Due to space restrictions, it has been impossible to do justice to the multitude of important and original observations abounding throughout the book. In a work dealing with so complicated topics with commendable clarity and sobriety, it is only fair that praise should obscure criticism. This important and pioneering publication should be consulted by anyone with a scholarly interest in ancient Cyprus and the complex linguistic landscape that it helps clarify.
1. T.G. Palaima, “Cypro-Minoan scripts: Problems of historical context” in Problems in Decipherment, edited by Y. Duhoux, T.G. Palaima and J. Bennet, Louvain-la-Neuve 1989, pp.121-187.
2. Also Ph. Steele, “The diversity of the Cypro-Minoan corpus”, in Études Mycéniennes 2010 edited by P. Carlier et al., Paris 2012, pp.537-544, as well as S. Ferrara Cypro-Minoan Inscriptions I: Analysis, Oxford 2012; “Writing in Cypro-Minoan: one script, too many?” in Syllabic Writing in Cyprus and its Context, edited by P. Steele, Oxford 2013, pp.49-76.
3. Y. Duhoux, “Non-Greek languages of ancient Cyprus and their scripts: Cypro-Minoan 1-3” in Steele (ed.), supra n.2, pp.27-48.
4. M. Egetmeyer, “Sprechen Sie Golgisch? Anmerkungen zu einer übersehenen Sprache” in Études Mycéniennes 2010 edited by P. Carlier et al., Paris 2012, pp.427-434.
5. Cf. also M. Egetmeyer, “The recent debate on Eteocypriote people and language” Pasiphae 3 (2009), pp.69-90.
6. However, Duhoux has suggested a relationship between EC and the language rendered by the CM 1 script, based on the shared occurrence of a -ti (nominal?) suffix (assuming that homomorph signs had the same value in both scripts). See Y. Duhoux, “Eteocypriot and Cypro-Minoan 1-3”, Kadmos 48 (2009), pp.39-75, at pp.67-70 (not cited in the book under review).
7. Only the Kition inscriptions have so far received proper publication (most recently: M. Yon, Kition dans les textes. Testimonia littéraires et épigraphiques et Corpus des inscriptions, Kition-Bamboula V, Paris 2004). A current project undertaken by Robert Allan under the auspices of the British Academy (Council for British Research in the Levant) aims at a full CPh corpus.

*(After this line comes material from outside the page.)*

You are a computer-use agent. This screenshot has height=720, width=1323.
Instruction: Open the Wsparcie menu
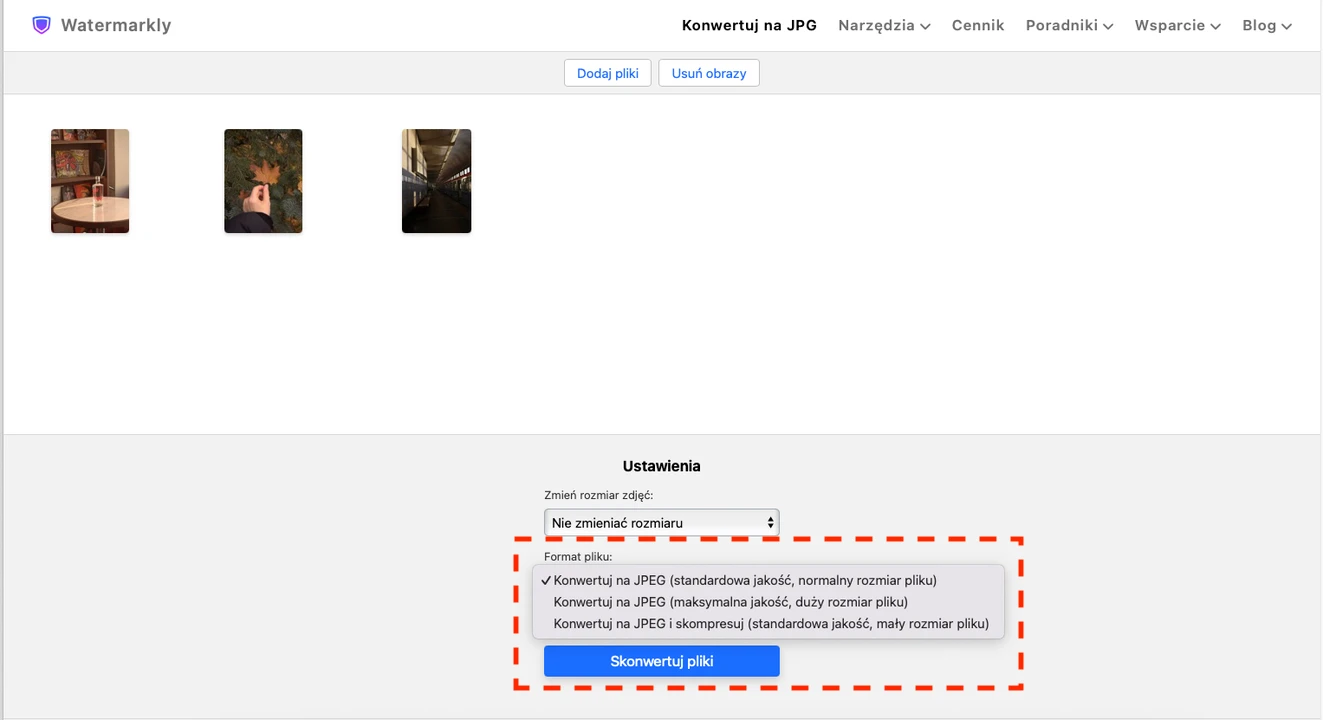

8. With very few omissions, such as Duhoux (supra n.5). Of 2014 publications one could now add Duhoux’s succinct entries on “Cypro-Minoan syllabary” and “Eteocypriot” (Encyclopedia of Ancient Greek Language and Linguistics, edited by G.K. Giannakis, volume 1, Leiden 2014, pp.408-409, 571-572).
9. One should note that Maps 1-2 (pp.20, 120) chart the distribution of CM and EC inscriptions only within Cyprus (CM has also been found at Ugarit and Tiryns and a couple of fragmentary EC graffiti have been found in Egypt).